Their double act was not onstage but in the air. They were called the Black Dove (Delia) and the White Raven (Momma), and they did an aerial show together, barnstorming in flying circuses all over the US of A. They did aerobatics (mostly Delia, because she was the better pilot) and wing-walking (mostly Momma, who was not scared of getting out of a flying machine and riding it like a horse while it was in the air). Wing-walking doesn’t mean “walking” so much as it means “daredevil fooling around outside the airplane while it is flying.” Even just standing up between the cockpits counts. But also doing a handstand over the pilot or eating a picnic lunch on top of the wing. Sometimes Momma did parachute jumps, too. People are always impressed by anybody doing stunts like these, but especially a pair of pretty girls.
Black and white, night and day—that was what people used to say. On the ground, when people were watching, Momma and Delia milked that contrast all they could. But on their own and in the sky, they never paid any mind to black and white—they were just two crazy people who loved flying.

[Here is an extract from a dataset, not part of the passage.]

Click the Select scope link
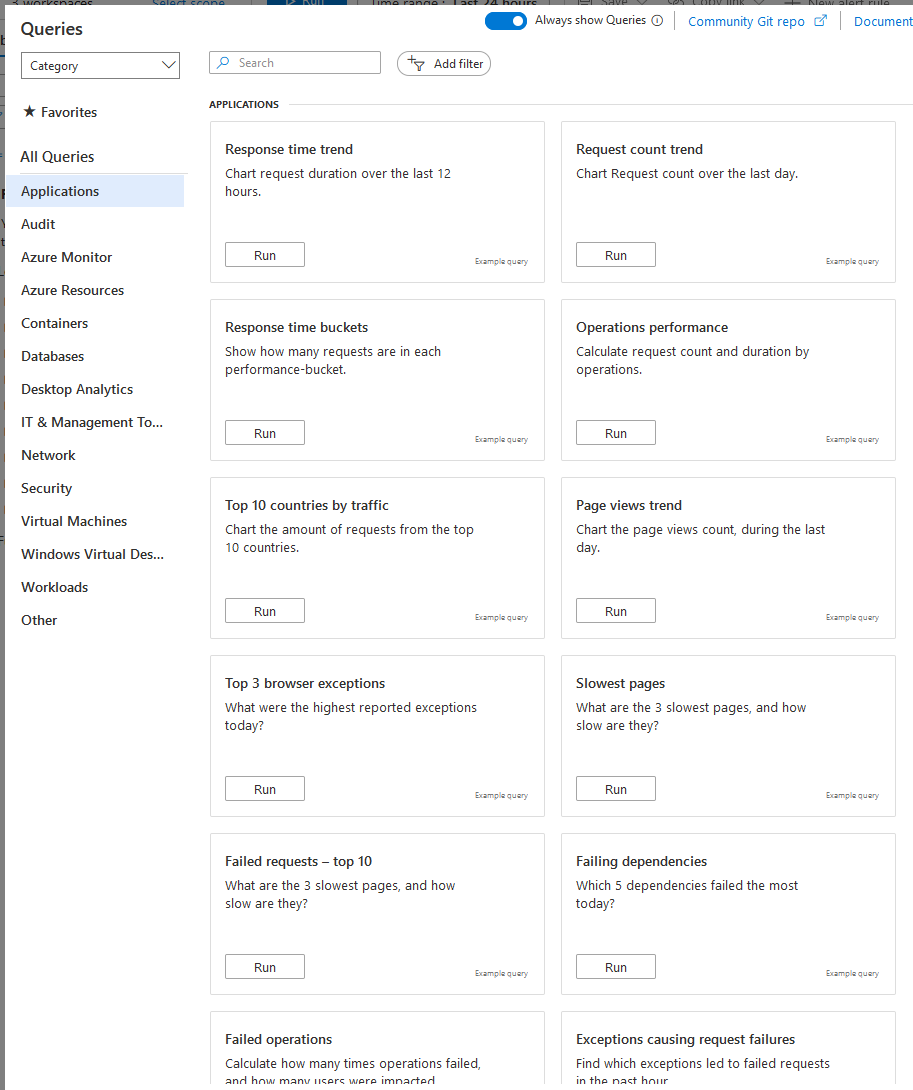[189, 4]
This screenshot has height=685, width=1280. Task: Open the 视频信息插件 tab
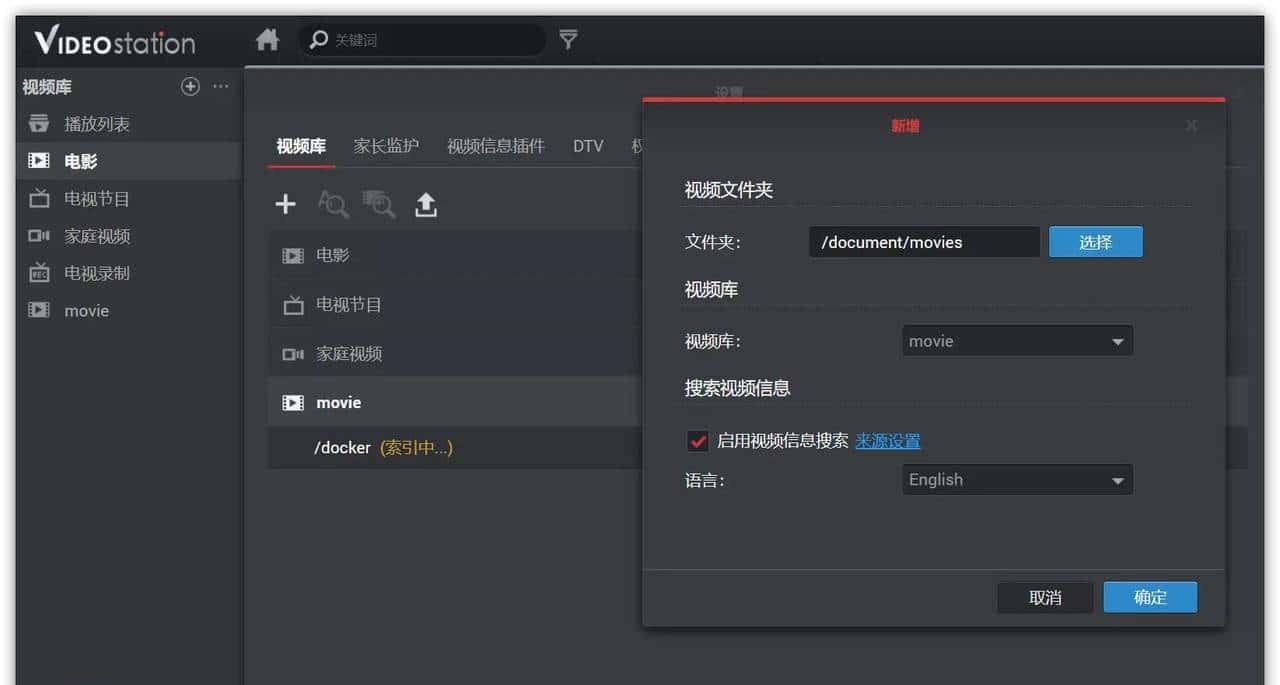coord(496,145)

“All set, Rhoda?” Delia asked.
Momma answered smartly, “Aye, aye, Cap’n!” because whichever of them was piloting was the captain; and then Delia climbed into the pilot’s seat. Momma was straddling the plane, her wrists twisted into the straps she’d rigged in the wires over our heads as a kind of safety net. Someone on the ground in front of us must have swung the propeller to get the engine going. I remember feeling very excited but not nervous—if I leaned back, I could see Momma perched right behind me. Teo and I hung on with our arms crossed and nudged each other in the ribs.
“We are in the soup together!” I echoed Delia.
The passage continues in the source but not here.